Rabbine itaatte nefsine muhalefet et ;
Eğer kurtuluş istiyorsan, Rabbine itaatte nefsine muhalefet
et. Nefsinle birlikte olmakta devam ettiğin müddetçe insanları ve diğer
varlıkları tanıyamazsın. Dünya sevgisi ile dop dolu olduğun müddetçe âhireti
tanıyamazsın. Ahiret sevgisi ile dolmadıkça âhirette Rabbini göremezsin. Nefis
devamlı kötülüğe meyillidir, bu onun fıtratıdır, huyudur. Onun fıtratı bu
olunca, artık var, ötesini sen düşün, neler yapmaz ki?
Ey Oğul!
Allah'ın rızasına ulaşmaya çalış ;
Allah'ın rızasına ulaşmaya çalış. O senden razı olmuşsa bil
ki seni sevmiştir. Rızık ve geçim endişesini kalbinden çıkar. Zira sen gönül
huzuru içinde çalıştığın müddetçe sıkıntısız olarak rızkın Allah'tan
gelecektir. Kalbindeki düşünceleri, tasalan, endişeleri at. Bir tek tasan
olsun: O da Allah'a layık bir kul olup olmama endişesi... Bu mertebeye
ulaşabildiğin an diğer bütün tasalarına Allah kâfidir.
Ey Oğul!
Dünyalık için kimseyle çekişme ;
Sakın sakın! Sen sen ol, dünyalık hususunda kimseyle
çekişme, didişme. Kimsenin elindeki kısmete mani olmaya kalkışma. Zira herkesin
nasibi mutlaka kendisini bulur. Eğer kaderde elinden alınması varsa, o da olur.
Bu senin isteğinle olmaz.
Kadere razı olmak; kavga, çekişme ve didişme sonunda
dünyalık elde etmekten daha güzeldir. Zira Allah'ın takdirine razı olmak her
hal ü kârda hayatı güzelleştirir, tatlılaştırır, huzurlu kılar.
Ey Oğul!
Allah'ı kalbin ve kalıbınla an ;
Allah'ı önce kalbinle zikret, sonra da kalıbınla, dilinle.

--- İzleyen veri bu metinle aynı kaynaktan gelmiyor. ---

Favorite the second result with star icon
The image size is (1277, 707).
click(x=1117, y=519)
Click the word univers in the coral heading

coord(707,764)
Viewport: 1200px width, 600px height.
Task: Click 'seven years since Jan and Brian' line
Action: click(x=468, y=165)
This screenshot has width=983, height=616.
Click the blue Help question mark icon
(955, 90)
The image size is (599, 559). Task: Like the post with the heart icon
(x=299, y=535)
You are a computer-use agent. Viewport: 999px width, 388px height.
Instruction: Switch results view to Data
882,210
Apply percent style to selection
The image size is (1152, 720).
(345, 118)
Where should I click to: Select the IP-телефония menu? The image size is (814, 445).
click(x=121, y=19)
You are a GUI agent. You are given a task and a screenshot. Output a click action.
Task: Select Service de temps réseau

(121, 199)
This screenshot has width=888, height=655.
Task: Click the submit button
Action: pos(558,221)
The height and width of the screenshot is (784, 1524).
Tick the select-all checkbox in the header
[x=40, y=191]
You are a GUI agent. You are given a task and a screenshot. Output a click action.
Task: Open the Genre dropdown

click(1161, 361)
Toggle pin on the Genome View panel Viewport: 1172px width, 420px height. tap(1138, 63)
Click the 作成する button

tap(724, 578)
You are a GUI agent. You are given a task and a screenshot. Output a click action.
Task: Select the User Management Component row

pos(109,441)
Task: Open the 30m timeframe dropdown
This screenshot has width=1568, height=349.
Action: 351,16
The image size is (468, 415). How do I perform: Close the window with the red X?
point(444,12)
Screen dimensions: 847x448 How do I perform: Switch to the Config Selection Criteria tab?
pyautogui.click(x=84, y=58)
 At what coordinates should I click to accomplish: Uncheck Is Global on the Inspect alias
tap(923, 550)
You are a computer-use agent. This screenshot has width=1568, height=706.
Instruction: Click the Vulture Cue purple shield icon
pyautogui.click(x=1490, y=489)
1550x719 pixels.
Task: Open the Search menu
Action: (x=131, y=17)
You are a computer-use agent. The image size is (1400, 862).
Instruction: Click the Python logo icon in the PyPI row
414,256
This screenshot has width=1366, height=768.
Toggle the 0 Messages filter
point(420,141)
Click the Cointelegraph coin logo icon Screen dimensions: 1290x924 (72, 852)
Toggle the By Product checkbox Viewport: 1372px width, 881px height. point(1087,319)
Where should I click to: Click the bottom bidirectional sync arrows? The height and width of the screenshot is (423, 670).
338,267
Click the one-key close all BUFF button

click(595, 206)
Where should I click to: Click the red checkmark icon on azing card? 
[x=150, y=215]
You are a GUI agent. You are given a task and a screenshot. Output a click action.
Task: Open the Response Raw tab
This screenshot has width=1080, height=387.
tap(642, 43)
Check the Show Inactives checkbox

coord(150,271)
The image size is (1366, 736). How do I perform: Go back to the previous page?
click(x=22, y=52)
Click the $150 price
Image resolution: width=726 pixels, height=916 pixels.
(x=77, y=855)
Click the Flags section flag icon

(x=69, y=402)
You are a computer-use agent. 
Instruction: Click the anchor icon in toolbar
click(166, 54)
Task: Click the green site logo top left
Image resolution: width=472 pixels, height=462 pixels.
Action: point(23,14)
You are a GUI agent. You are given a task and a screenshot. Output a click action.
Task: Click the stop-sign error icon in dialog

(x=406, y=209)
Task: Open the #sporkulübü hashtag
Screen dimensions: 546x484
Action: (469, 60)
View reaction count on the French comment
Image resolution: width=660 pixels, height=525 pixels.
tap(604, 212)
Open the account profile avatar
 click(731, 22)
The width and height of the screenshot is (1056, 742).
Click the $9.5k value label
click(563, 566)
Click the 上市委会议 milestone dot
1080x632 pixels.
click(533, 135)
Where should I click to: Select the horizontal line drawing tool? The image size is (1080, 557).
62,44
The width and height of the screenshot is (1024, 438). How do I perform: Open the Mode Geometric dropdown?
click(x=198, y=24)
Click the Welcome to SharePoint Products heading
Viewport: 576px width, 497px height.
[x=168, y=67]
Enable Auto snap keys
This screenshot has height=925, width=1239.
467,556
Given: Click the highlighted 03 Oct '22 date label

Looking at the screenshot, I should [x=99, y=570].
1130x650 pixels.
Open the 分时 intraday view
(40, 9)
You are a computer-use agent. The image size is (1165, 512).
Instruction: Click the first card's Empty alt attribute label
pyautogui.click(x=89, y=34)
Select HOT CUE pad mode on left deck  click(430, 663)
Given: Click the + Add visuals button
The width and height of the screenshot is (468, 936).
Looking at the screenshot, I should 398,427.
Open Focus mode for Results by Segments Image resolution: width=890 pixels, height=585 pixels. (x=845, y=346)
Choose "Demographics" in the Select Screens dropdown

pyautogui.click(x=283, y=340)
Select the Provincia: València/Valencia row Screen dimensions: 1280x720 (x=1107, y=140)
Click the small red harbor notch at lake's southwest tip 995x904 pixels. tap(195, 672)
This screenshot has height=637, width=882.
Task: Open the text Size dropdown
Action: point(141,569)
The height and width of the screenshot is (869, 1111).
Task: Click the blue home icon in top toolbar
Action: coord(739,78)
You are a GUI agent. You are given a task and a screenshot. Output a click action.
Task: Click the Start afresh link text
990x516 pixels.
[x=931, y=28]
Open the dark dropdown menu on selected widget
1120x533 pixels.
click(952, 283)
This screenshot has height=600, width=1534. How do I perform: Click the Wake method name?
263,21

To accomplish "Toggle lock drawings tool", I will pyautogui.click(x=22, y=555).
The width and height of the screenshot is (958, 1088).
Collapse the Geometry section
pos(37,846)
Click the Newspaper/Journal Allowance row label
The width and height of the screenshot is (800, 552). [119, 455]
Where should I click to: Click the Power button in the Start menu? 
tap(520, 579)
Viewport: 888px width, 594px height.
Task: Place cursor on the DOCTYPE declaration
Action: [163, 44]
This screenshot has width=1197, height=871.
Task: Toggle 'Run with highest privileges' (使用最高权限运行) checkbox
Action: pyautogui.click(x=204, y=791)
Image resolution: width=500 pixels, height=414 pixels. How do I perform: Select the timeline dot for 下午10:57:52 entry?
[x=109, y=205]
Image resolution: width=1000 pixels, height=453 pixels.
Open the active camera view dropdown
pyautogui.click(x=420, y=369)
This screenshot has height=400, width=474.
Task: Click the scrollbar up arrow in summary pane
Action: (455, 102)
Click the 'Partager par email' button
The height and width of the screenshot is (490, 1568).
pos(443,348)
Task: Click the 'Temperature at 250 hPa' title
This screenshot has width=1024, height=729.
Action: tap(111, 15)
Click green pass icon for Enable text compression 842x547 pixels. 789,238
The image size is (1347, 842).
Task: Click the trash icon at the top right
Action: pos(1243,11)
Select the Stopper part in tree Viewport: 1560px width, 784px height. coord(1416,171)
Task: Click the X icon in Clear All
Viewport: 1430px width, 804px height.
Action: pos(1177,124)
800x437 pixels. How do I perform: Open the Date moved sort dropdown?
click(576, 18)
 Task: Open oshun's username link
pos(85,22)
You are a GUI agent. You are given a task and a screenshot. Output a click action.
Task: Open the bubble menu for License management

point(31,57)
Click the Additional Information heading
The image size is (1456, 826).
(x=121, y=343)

Onu kalbinle bin defa, dilinle de bir defa zikret.
Ey Oğul!
Ameline güvenme
Sakın ha, amellerine ve mânevi hallerdeki gelişmelere mağrur
olma. Bunlarla övünmeye kalkışma, ucbe düşme.
Zira ucub kişiyi zulme, tuğyana, azgınlığa ve günaha
sevkeder, Allah'ın gazabına uğramasına sebep olur.
Ey Oğul!
İnsanlara baki gözüyle bakma
İnsanlara, baki kalacaklarını sanarak o gözle bakma. Fani
olduklarım bil ve o gözle bak. Hiçbir insan dünyada baki değildir. Bu dünyada
her insan fanidir, gelip geçicidir. Onlara, zarar verebileceklerini veya fayda
getirebileceklerini düşünerek bu gözle bakma.
Ey Oğul!
Allah dostlarına karşı dilsiz ol;
Kur'ân'ı okursun, fakat anlamazsın, anlamadan okursun.
Birtakım ameller işlersin. Fakat ne yaptığını bilmezsin. Ne yaptığının şuurunda
olmadan yaparsın. Bu senin yaptığın ahiret endişesi olmadan sırf dünya için
yapılan şeydir. Bütün bu hallerden sonra bir de kalkar Allah dostlarına hücum
eder, onları çekiştirir, kötülersin. Aklını başına topla, edepli ol,
günahlarına tövbe et. Kusurlarından dön, Allah dostlarına karşı dilsiz ol.
Ey Oğul!
Hiçbir işe gururla girişme ;
Önce kendi nefsinle meşgul ol. Önce kendi nefsine faydalı
ol. Kendi nefsini düzelt, sonra başkalarıyla meşgul ol. Başkalarını
aydınlattığı halde kendini eriten mum gibi olma. Hiçbir şeye gururla, nefsî
duygularınla girişme. Allah bir husus için seni dilemişse seni ona hazırlar.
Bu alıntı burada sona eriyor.